Morningstar Equities - WPL, FSF-NZ, FSF

Woodside Petroleum Limited WPL| 7:00AM | Woodside Dividend Manna from Heaven

Morningstar Recommendation: Accumulate

We downgrade our Woodside fair value estimate by one-third to AUD 43 per share. Key among a number of tweaks driving the downgrade is higher assumed sustaining capital expenditure, which more than offsets marginally lower growth capital expenditure. The dynamic reflects an expectation that production will be sustained more from existing projects than from greenfield developments. Forecast returns on invested capital for late in the decade fall from high double digits to mid-double digits. Returns for mid-decade are still expected to plumb high single digits anticipating a return to heavy growth capital expenditures, chiefly Pluto LNG Train 2, Browse LNG and Sunrise LNG. Returns are currently a respectable 12% excluding capital expenditure attributed to projects yet to produce.

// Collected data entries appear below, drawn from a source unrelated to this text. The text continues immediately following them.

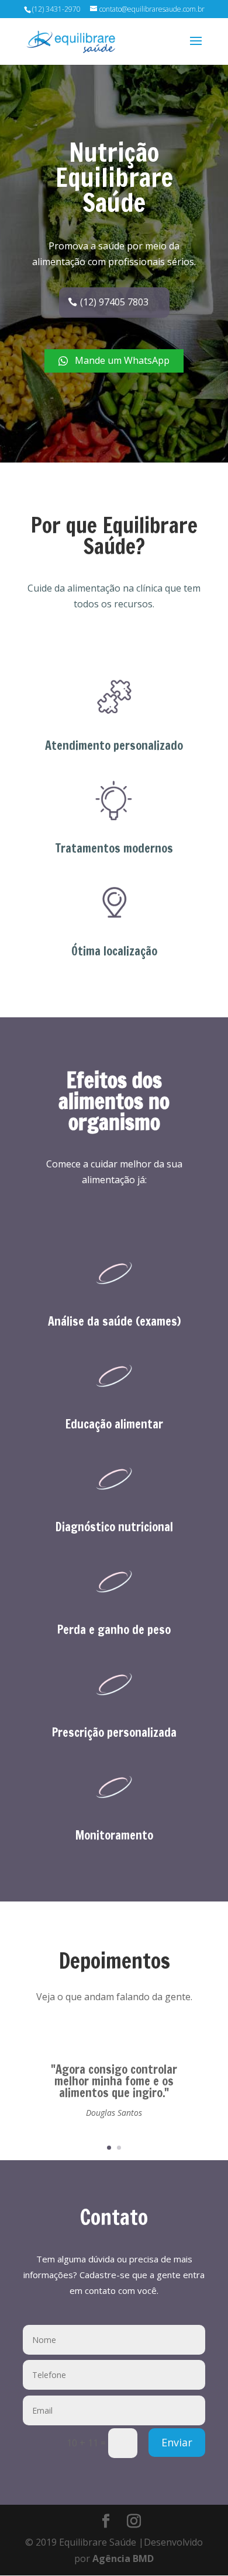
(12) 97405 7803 (114, 302)
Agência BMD (123, 2558)
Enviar (176, 2442)
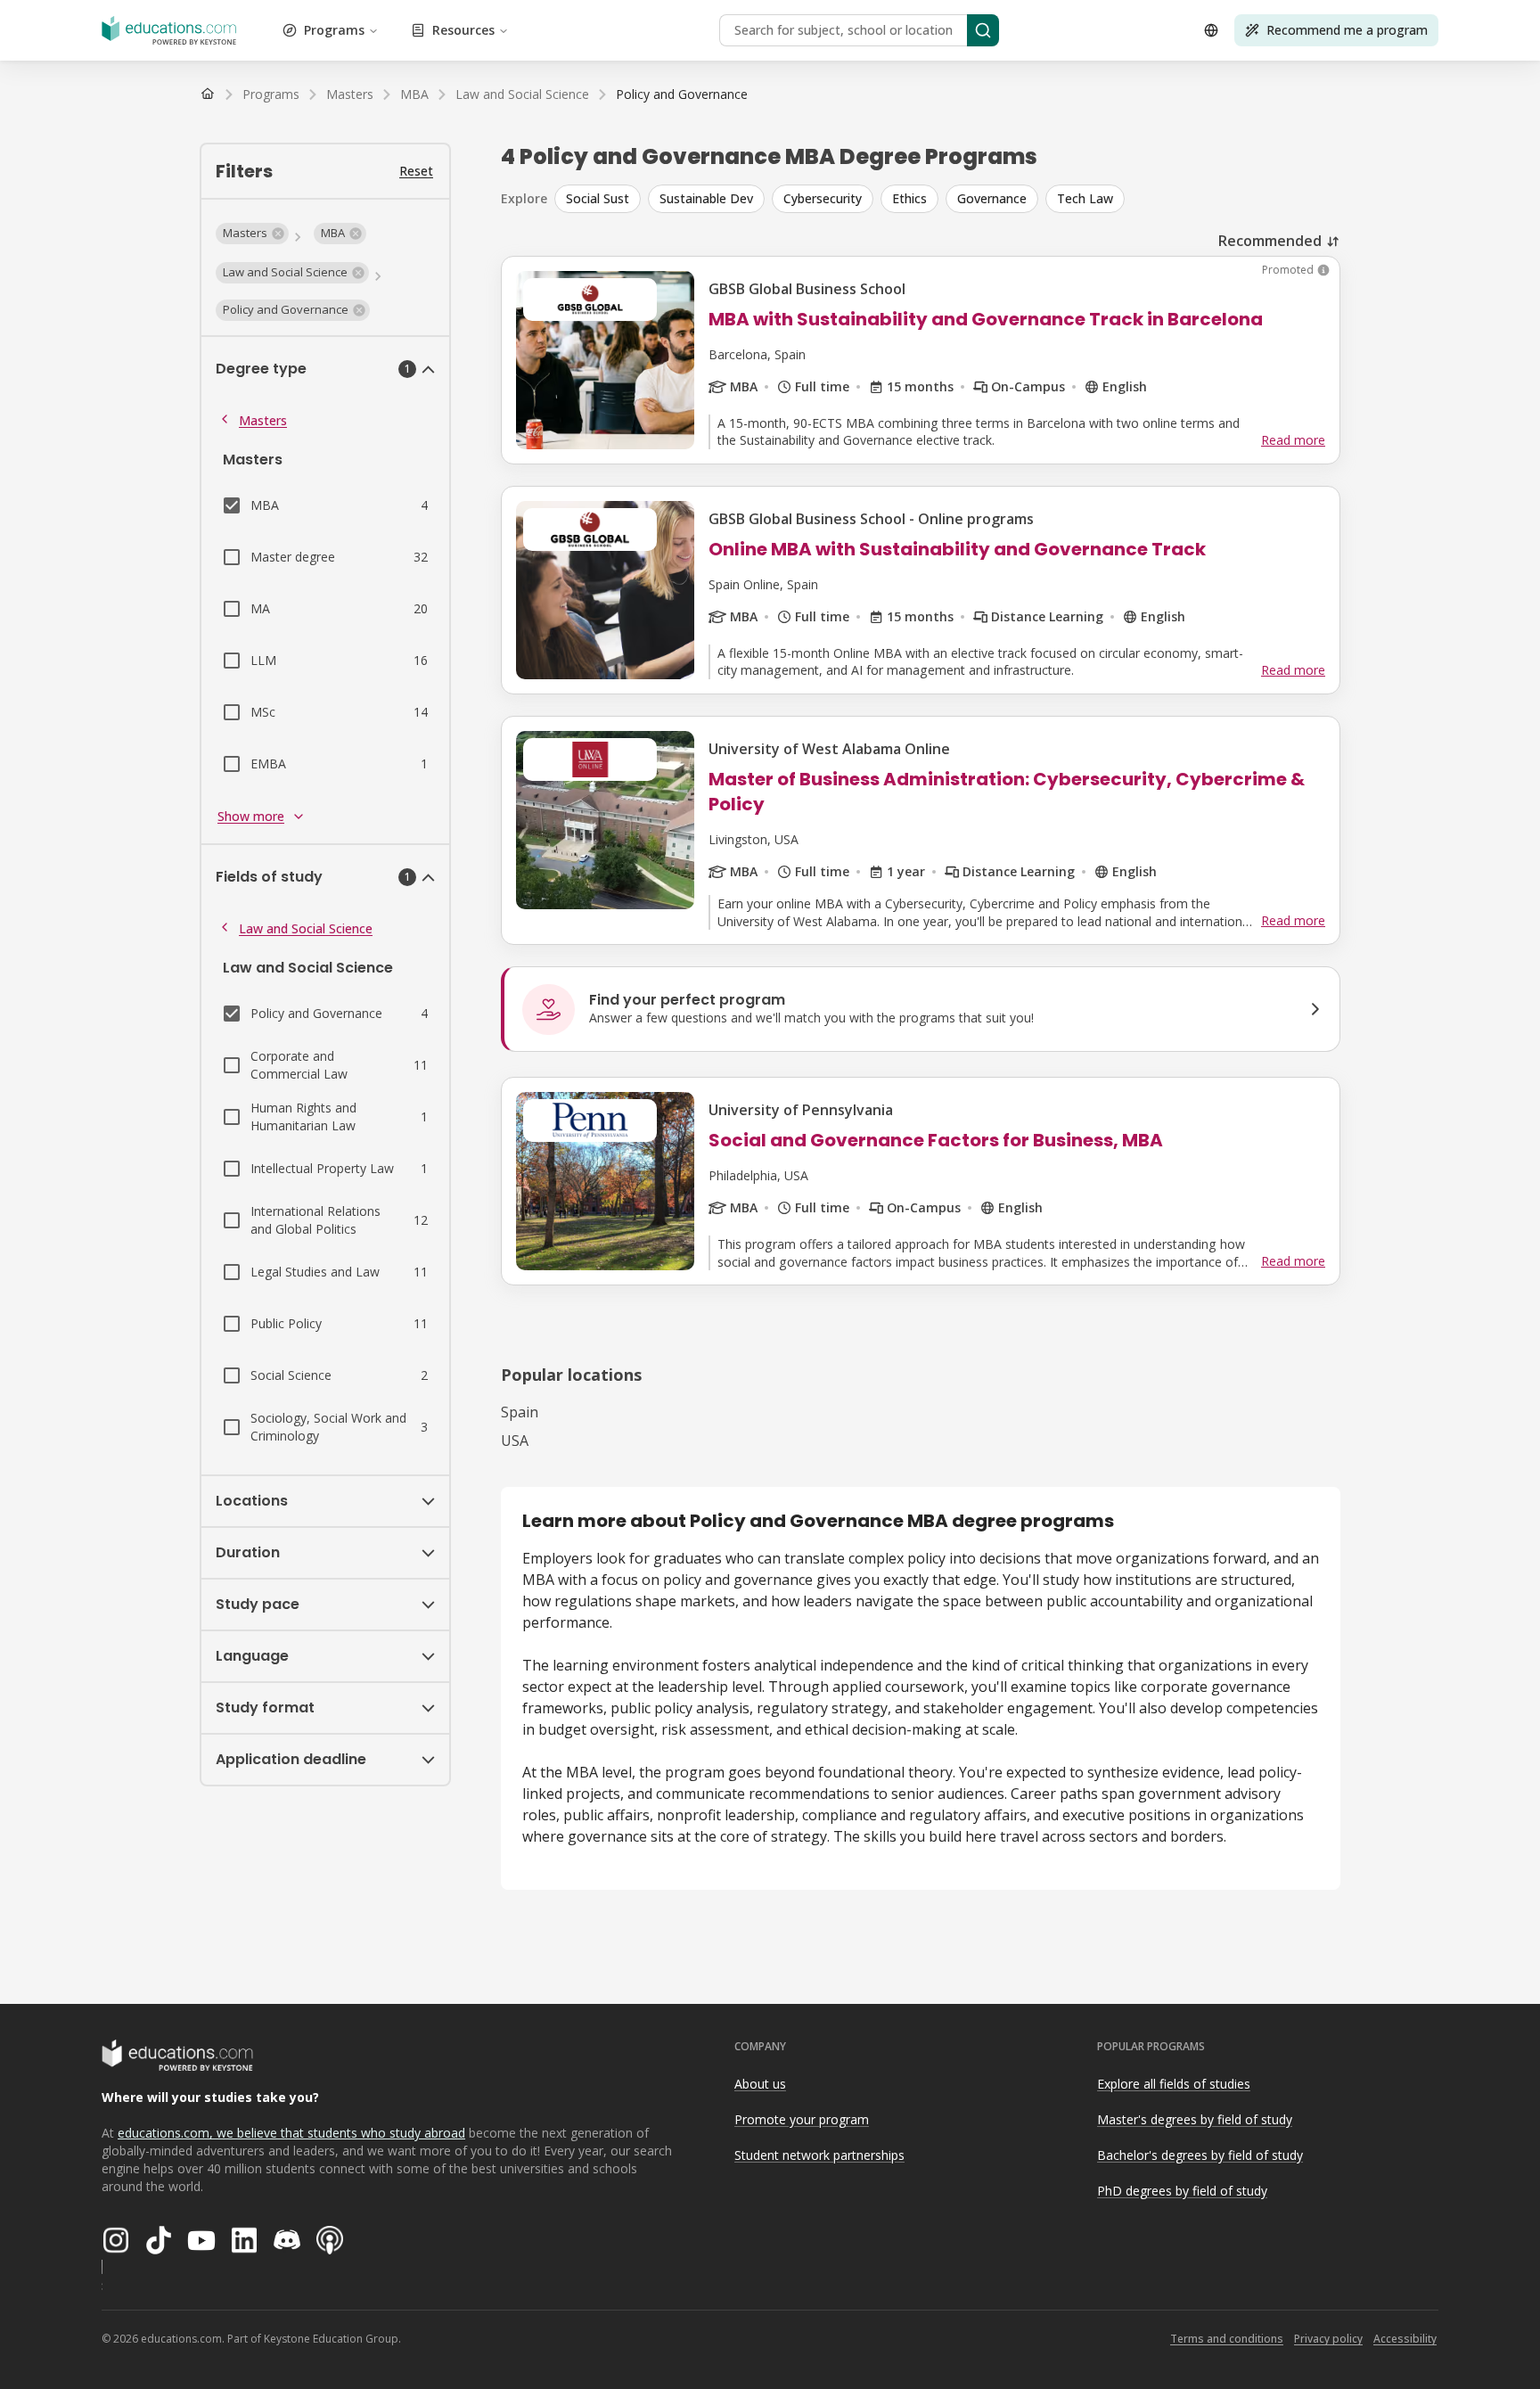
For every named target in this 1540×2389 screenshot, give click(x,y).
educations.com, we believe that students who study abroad (291, 2132)
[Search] (983, 30)
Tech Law (1085, 198)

Fonterra Shareholders' Fund FSF-NZ| 7:00AM | Trimming Estimates for Fonterra on Near-Term Headwind

Morningstar Recommendation: Reduce

Correction: Our previously published report displayed an incorrect New Zealand dollar fair value estimate. The correct fair value estimate for Fonterra is NZD 6.50.
Fonterra recently announced an opening forecast Farmgate Milk Price (FMP) of NZD 7.00 per kg of milk solids (MS) for the 2013/2014 season which began on 1 June 2013, an increase of NZD 1.20 compared with the 2012/2013 season. The firm also indicated its operating earnings will be hit by NZD 25 million (or NZD 1.5 cents per share) in 2013 as it was required to supply large volumes of milk (as per the raw milk regulation) to competitors at subsidised prices from March to May because of the drought. In light of this impact, and the ongoing investments in China to support the company's growth plans, we are trimming our 2013 and 2014 forecasts by 4% and 6% respectively.